WHAT YOU WILL DO:
Answer these questions using the review of Vasily Grossman's war notes below.
(a) In what year and in which town was Grossman born?
(b) For which newspaper was Grossman assigned to work as a correspondent?
(c) Which of Grossman's essays was later used at Nuremberg?

ARTICLE:
══════
Born in 1905 in Berdichev, Ukraine, to a middle-class, educated Jewish family, Iosif Solomonovich Grossman received the Russified Vasily from his Russian caregiver. Shortly after the revolution, a thirteen-year-old Grossman returned home from Switzerland-where he had lived for two years with his mother-to a permanently transformed Berdichev, scarred first by the German conquest, and soon afterwards by the civil war between the Red and White armies battling for control of the country. It was during this time that the young Grossman saw for himself the dichotomous nature of the revolution. This period of his life-during which the spectre of random death was visited upon friends and enemies alike, and with anti-Semitic pogroms destroying approximately one-third of the Jewish population in Ukraine-was to resonate with his experiences, many years later, in the Second World War.
After graduating from Moscow University with a degree in chemistry, Grossman found work as an engineer, but by the early 1930s he decided to devote himself full-time to his real passion: writing. In April 1934, Grossman published the acclaimed short story In the Town of Berdichev (a tale set during the civil war in which a pregnant female political commissar finds refuge with a poor Jewish family), proving that for him, the pivotal, violent period in the early decades of the 20th century, in addition to the theme of anti-Semitism, would continue to haunt the writer and provide him with inspiration for his later work.
Germany invaded the Soviet Union on June 22, 1941, and without hesitation, Grossman rushed to volunteer to fight. However, at thirty-five years of age and physically unsuitable for combat, this “completely civilian person,” as his daughter Ekaterina Korotkova-Grossman recalled, was assigned instead to become a correspondent for the Red Army newspaper, Krasnaya Zvezda or Red Star. Grossman’s notes begin on August 5, 1941. His insistence-sometimes against the wishes of his superiors-that he be at the front and mingling with the fighting troops eventually took him to all the key events on the Eastern Front. He was with the Red Army during its disastrous first few weeks; he was at Kursk, describing the world’s largest tank battle; he lived the grind-it-out fighting in Stalingrad; he saw the death factory that was Treblinka; he witnessed the last, desperate gasps of the Nazi regime in Berlin. In total, Grossman would end up spending over one thousand days dodging bullets to detail the fighting and record the enormous, wrenching human costs of the war.
Rarely do Beevor and Vinogradova venture as far as to opine about Grossman’s observations; instead, their narrative serves to contextualise the journalist’s notes and situate them chronologically. The two editors rightly keep their narrative frame to the background, so that the dominant voice effectively remains that of the writer at war. Anything more intrusive would be an affront to Grossman’s potent prose, which he wields with a novelist’s descriptive powers. In his seminal essay, “The Hell Called Treblinka” (later used at Nuremberg during the trial of several prominent Nazis charged after the war with crimes against humanity), he wrote of the final moments leading up to the gas chamber:

“Naked people were led to the cash office and asked to submit their documents and valuables . . . documents, which no one on earth any longer needed, were thrown on the ground-these were the documents of naked people who would be lying in the earth an hour later. But gold and valuables were subject to a careful sorting. . . And an amazing thing was that the swine utilized everything, even paper and fabric-anything which could be useful to anyone, was important and useful to these swine. Only the most precious thing in the world, a human life, was trampled by their boots.”
══════
INFORMATION GIVEN:
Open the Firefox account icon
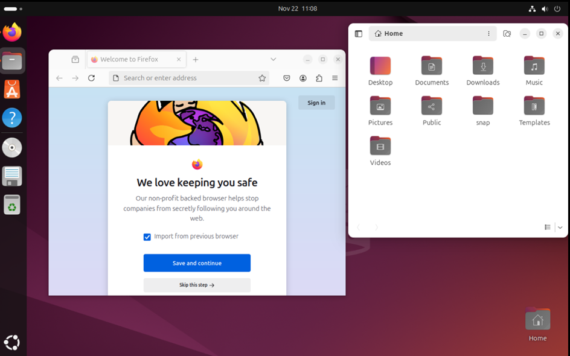This screenshot has width=570, height=356. pos(303,78)
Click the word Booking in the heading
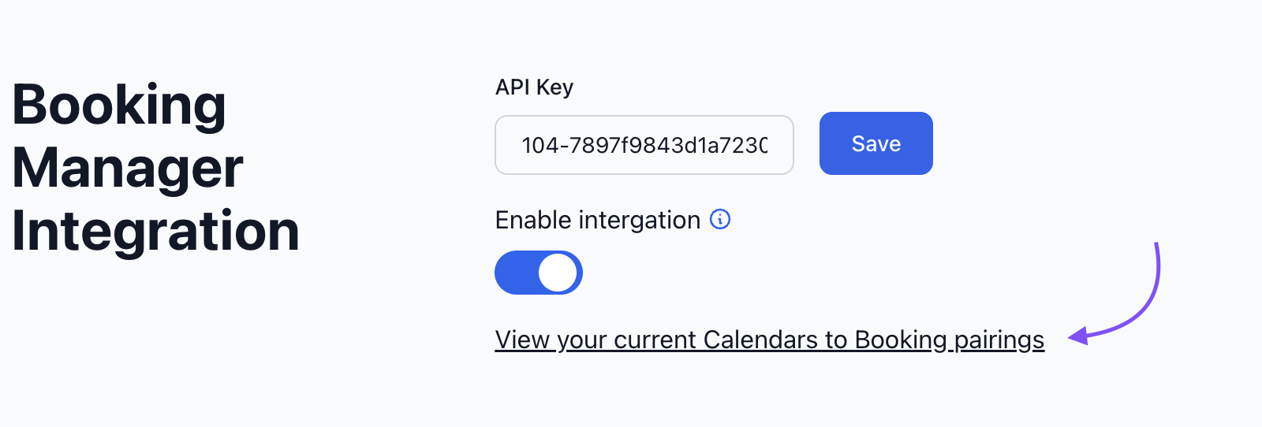The height and width of the screenshot is (427, 1262). tap(119, 106)
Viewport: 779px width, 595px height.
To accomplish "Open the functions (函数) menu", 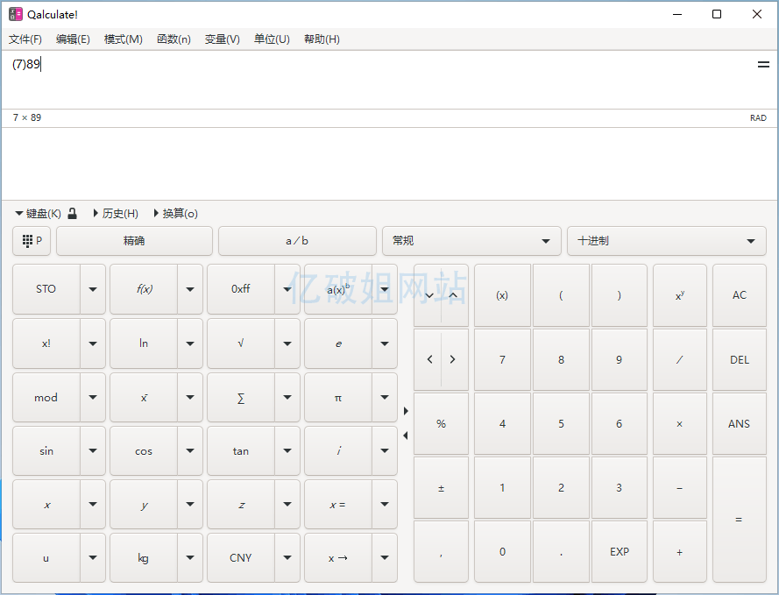I will [x=174, y=39].
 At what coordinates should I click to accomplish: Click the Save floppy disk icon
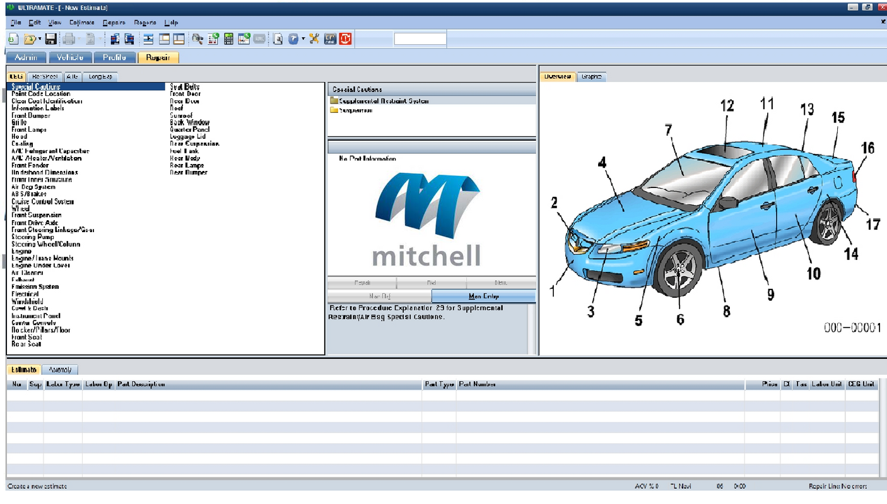[52, 38]
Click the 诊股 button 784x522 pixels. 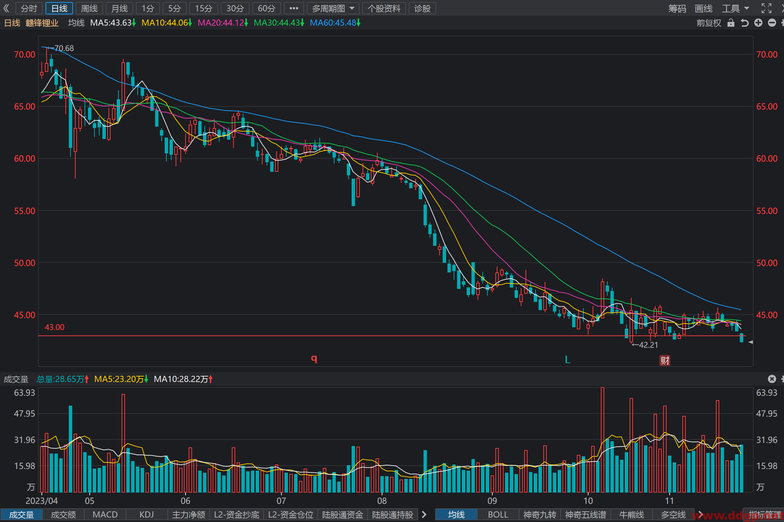[x=422, y=8]
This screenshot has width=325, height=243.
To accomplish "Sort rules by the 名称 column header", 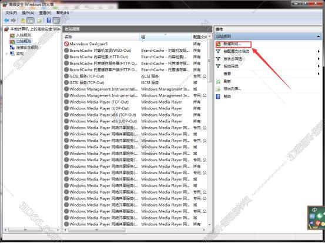I will (x=101, y=37).
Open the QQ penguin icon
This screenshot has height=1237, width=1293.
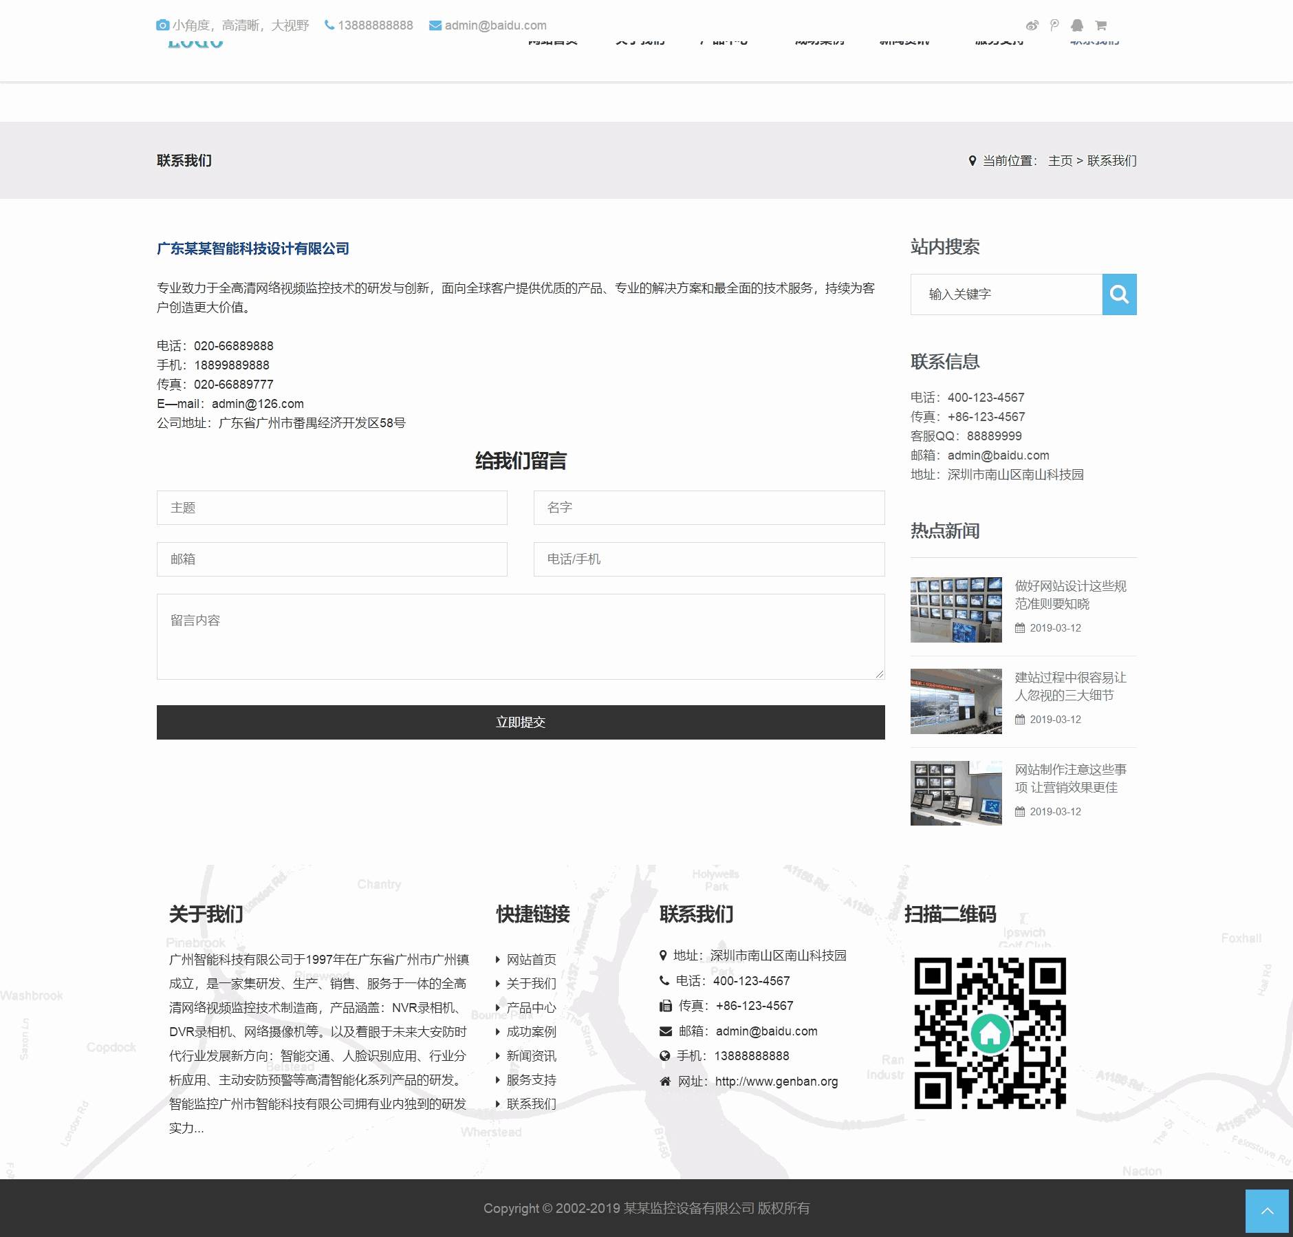(1077, 25)
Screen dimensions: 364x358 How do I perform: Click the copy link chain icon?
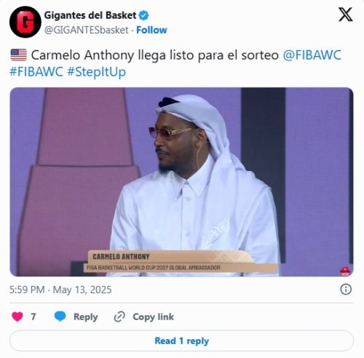tap(119, 317)
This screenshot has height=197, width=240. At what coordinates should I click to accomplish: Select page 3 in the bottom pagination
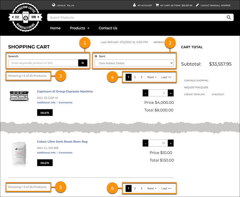(141, 188)
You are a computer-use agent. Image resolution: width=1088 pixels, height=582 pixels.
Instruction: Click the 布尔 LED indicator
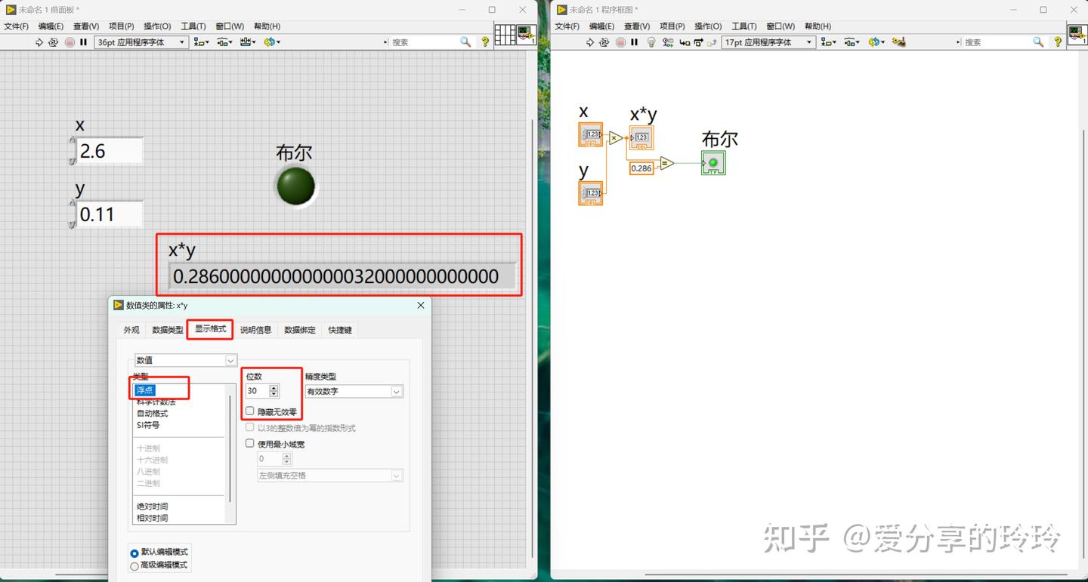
══════
EXERCISE SOLUTION:
(a) 1905, in Berdichev, Ukraine.
(b) The Red Army newspaper Krasnaya Zvezda, or Red Star.
(c) "The Hell Called Treblinka."